_Opdrachtomschrijving_
Schrijf een vervolg op de casusbeschrijving over een vrouw met een stapeling van ouderdomsaandoeningen. Begin direct na de laatste zin.

Oordeel 2022-108, zorgvuldig, NVO-melding, stapeling van ouderdomsaandoeningen, uitzichtloos en ondraaglijk lijden.

Patiënte leed ondraaglijk op grond van een stapeling van verschillende ouderdomsaandoeningen.

In meldingen waarin de commissie van oordeel is dat de arts aan alle zorgvuldigheidseisen voldaan heeft en die geen enkele vraag oproepen, wordt de arts vrijwel altijd in een korte brief op de hoogte gesteld van de uitkomst van de beoordeling. De hieronder staande casus betreft een dergelijke melding. De tekst is dus niet een verzonden oordeel, maar een samenvatting van de casuïstiek van de betreffende melding.

Een vrouw, ouder dan 90 jaar, leed aan een stapeling van ouderdomsaandoeningen. Zij had last van chronisch nierfalen en een slechte visus ten gevolge van een glaucoom en een niet meer operabel cataract. Daarnaast was zij nagenoeg doof, was ze volledig incontinent en leed zij aan polyartrose met onder andere ernstig gedeformeerde voeten met gonartrose.

_Inhoud gegevensset_
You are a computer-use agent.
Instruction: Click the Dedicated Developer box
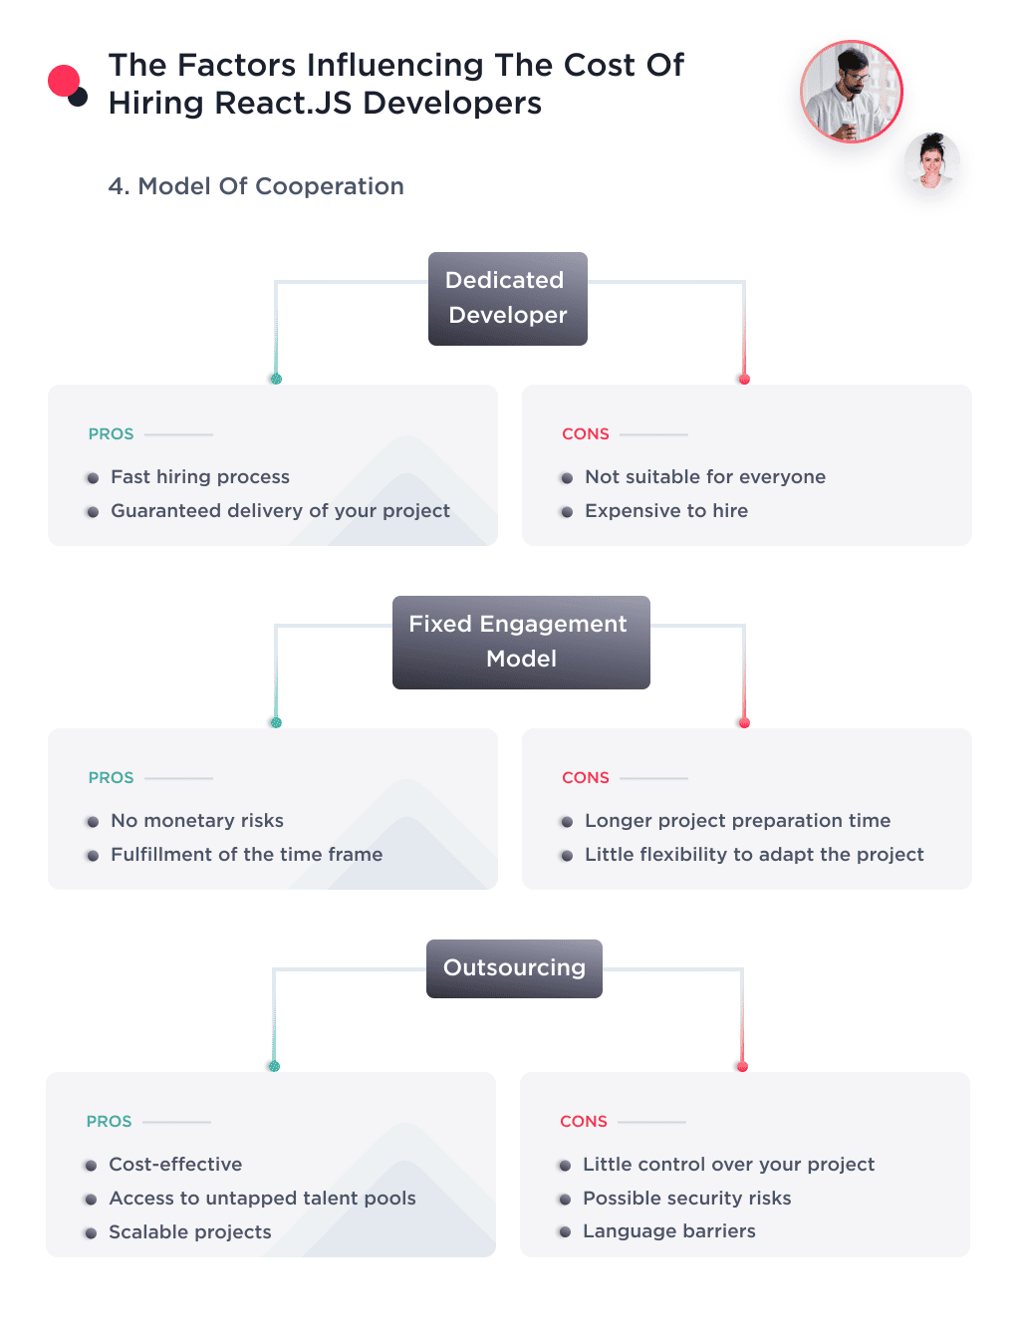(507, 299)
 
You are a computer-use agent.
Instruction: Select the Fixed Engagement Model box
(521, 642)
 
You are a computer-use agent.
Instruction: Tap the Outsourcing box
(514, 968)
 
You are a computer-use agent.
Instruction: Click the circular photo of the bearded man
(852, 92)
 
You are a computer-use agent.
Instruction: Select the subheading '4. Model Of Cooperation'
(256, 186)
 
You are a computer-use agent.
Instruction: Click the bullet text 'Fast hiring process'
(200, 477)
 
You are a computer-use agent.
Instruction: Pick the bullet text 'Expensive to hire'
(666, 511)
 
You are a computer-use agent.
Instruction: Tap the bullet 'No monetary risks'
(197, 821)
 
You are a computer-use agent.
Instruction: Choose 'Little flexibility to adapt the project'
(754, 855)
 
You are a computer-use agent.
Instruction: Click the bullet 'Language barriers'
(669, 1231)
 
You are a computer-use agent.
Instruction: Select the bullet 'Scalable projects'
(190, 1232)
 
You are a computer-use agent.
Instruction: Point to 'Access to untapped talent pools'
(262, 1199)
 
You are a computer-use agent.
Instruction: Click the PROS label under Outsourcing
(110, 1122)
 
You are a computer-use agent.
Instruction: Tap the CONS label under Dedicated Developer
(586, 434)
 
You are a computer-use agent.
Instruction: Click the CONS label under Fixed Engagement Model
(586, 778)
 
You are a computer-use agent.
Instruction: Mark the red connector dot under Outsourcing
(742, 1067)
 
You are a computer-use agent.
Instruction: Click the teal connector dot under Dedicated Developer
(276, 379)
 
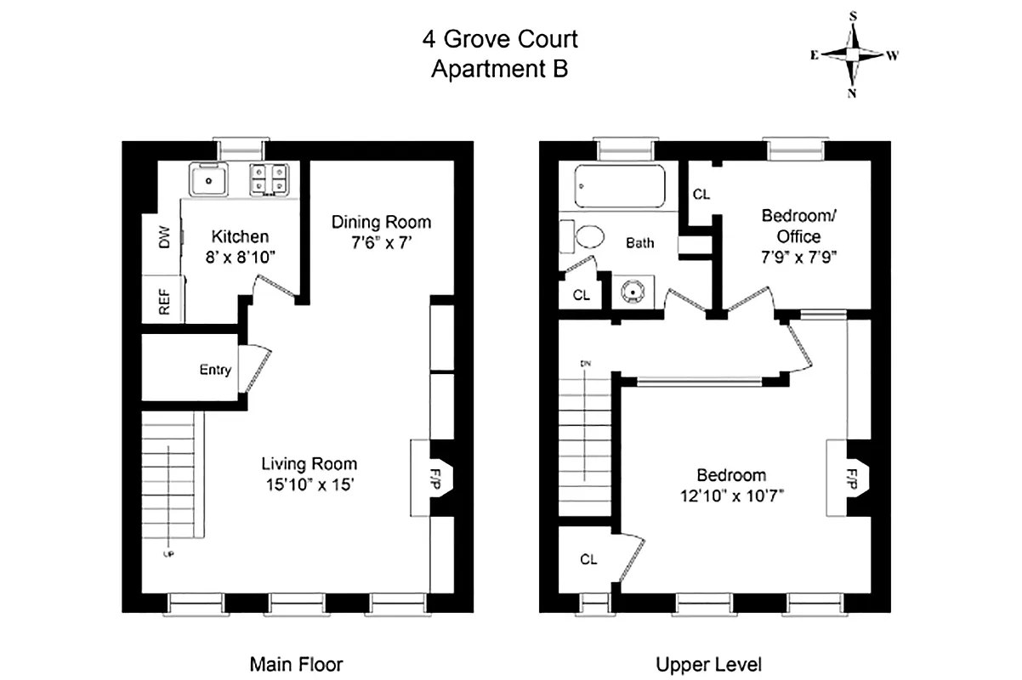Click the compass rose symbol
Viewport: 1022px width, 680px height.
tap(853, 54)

* * *

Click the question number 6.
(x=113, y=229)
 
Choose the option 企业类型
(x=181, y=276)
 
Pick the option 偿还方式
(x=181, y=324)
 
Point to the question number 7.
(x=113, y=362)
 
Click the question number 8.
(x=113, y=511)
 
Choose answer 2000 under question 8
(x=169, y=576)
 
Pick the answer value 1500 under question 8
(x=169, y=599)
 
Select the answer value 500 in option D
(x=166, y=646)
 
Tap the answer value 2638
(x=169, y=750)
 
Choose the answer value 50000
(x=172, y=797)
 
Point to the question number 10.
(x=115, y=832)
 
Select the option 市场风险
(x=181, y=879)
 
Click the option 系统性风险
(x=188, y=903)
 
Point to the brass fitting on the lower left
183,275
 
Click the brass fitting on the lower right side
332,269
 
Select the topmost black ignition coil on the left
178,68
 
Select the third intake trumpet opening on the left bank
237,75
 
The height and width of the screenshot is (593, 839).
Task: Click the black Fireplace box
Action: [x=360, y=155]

--

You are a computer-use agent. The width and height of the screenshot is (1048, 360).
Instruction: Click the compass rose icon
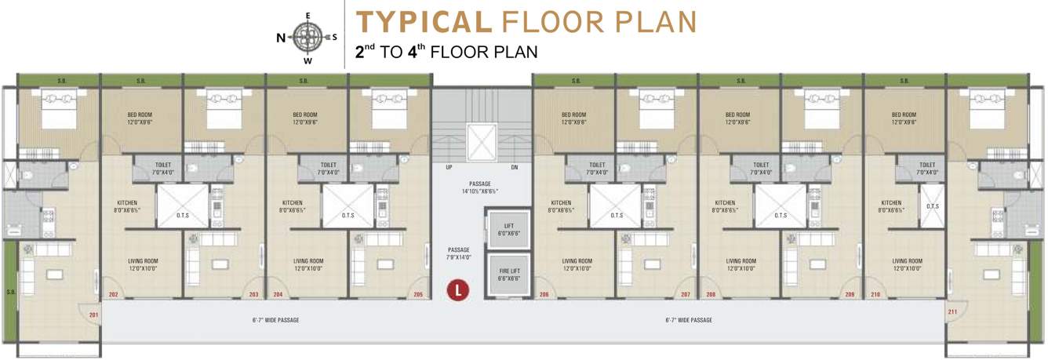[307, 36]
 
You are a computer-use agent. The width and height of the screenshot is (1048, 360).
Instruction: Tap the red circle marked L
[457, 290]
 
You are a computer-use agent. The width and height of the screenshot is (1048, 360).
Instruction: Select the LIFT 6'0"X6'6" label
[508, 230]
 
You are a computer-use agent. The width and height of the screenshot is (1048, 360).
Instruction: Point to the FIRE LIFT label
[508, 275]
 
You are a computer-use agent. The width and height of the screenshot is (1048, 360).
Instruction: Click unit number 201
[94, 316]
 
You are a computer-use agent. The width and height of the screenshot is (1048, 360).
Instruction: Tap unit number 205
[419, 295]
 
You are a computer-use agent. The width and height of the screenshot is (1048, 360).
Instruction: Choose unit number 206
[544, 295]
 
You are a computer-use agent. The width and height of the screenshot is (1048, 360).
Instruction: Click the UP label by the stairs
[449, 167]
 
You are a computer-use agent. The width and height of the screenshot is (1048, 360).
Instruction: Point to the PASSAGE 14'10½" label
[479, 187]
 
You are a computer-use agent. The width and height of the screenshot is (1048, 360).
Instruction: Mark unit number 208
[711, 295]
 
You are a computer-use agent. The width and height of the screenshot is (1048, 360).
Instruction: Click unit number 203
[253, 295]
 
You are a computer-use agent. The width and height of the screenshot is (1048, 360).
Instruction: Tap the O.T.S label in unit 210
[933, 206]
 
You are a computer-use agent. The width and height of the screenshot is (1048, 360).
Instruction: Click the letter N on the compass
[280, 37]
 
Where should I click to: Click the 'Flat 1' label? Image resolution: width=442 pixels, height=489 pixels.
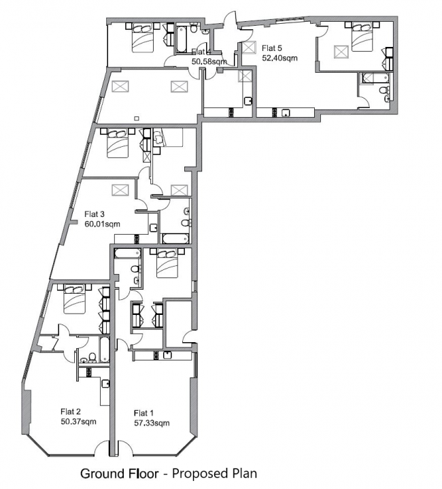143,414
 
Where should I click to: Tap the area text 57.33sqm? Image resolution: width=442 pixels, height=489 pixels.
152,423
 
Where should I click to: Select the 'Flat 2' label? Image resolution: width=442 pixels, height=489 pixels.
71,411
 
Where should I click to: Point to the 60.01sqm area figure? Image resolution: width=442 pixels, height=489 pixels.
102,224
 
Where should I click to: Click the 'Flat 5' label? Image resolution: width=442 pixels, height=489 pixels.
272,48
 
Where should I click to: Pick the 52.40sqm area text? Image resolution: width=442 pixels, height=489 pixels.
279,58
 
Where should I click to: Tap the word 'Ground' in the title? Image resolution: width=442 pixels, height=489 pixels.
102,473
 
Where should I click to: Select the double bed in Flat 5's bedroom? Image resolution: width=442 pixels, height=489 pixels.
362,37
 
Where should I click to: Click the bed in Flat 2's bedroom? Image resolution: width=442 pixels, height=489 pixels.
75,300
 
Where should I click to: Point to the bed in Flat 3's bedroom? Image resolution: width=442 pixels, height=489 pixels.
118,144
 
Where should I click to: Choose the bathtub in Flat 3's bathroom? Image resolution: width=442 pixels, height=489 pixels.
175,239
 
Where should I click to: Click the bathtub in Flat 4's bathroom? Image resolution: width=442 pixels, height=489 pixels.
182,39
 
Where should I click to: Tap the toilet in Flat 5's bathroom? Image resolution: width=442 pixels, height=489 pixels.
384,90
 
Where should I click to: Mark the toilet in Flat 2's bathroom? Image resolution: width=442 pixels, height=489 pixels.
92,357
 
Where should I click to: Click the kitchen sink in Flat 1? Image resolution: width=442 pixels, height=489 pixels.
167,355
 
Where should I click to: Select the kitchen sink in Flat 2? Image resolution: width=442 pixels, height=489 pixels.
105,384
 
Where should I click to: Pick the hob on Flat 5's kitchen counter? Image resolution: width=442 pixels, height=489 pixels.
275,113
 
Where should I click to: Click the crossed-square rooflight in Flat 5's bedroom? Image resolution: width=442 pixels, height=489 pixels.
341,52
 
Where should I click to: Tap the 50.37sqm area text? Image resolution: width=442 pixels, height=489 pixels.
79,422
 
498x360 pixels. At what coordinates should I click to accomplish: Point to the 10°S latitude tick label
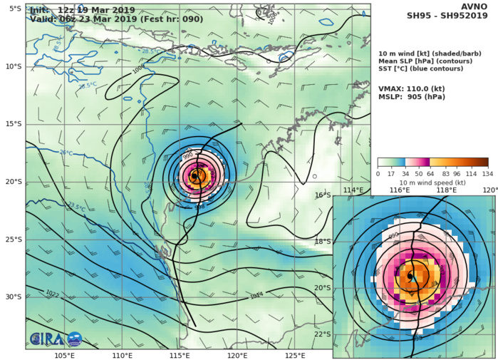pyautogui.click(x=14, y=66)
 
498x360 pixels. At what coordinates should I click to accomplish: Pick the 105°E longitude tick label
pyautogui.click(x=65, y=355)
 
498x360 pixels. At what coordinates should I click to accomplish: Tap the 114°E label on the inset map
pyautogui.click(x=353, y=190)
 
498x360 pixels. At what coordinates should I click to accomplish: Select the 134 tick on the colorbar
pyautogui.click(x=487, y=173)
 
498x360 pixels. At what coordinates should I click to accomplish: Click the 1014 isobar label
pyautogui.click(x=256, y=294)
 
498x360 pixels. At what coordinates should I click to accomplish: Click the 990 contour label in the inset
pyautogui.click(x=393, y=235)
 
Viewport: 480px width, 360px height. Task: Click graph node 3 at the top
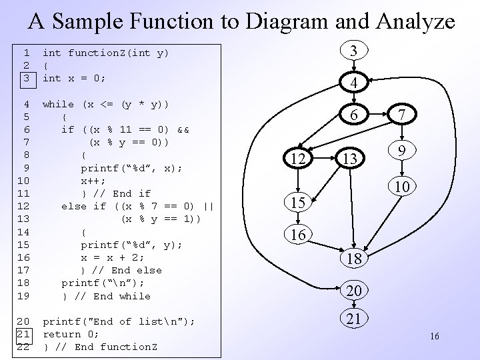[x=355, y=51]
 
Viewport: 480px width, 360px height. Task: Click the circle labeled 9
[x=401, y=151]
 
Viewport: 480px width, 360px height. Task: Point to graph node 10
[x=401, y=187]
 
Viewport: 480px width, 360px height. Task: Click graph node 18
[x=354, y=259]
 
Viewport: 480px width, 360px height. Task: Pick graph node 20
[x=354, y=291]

_Resultaat_
Patiënte leed aan de volledige afhankelijkheid, het niet meer zelfstandig kunnen functioneren en de totale incontinentie. Door de doof- en blindheid was zij niet meer in staat op enige wijze deel te nemen aan sociale activiteiten. Tevens leed zij aan de chronische vermoeidheid ten gevolge van de nierinsufficiëntie. Zij was altijd zeer zelfstandig geweest en wilde waardig kunnen sterven. Patiënte had gedurende vele jaren in Spanje gewoond, alwaar tot voor kort geen euthanasie mogelijk was. Mede om die reden was zij teruggekeerd naar Nederland vanwege de mogelijkheid tot levensbeëindiging.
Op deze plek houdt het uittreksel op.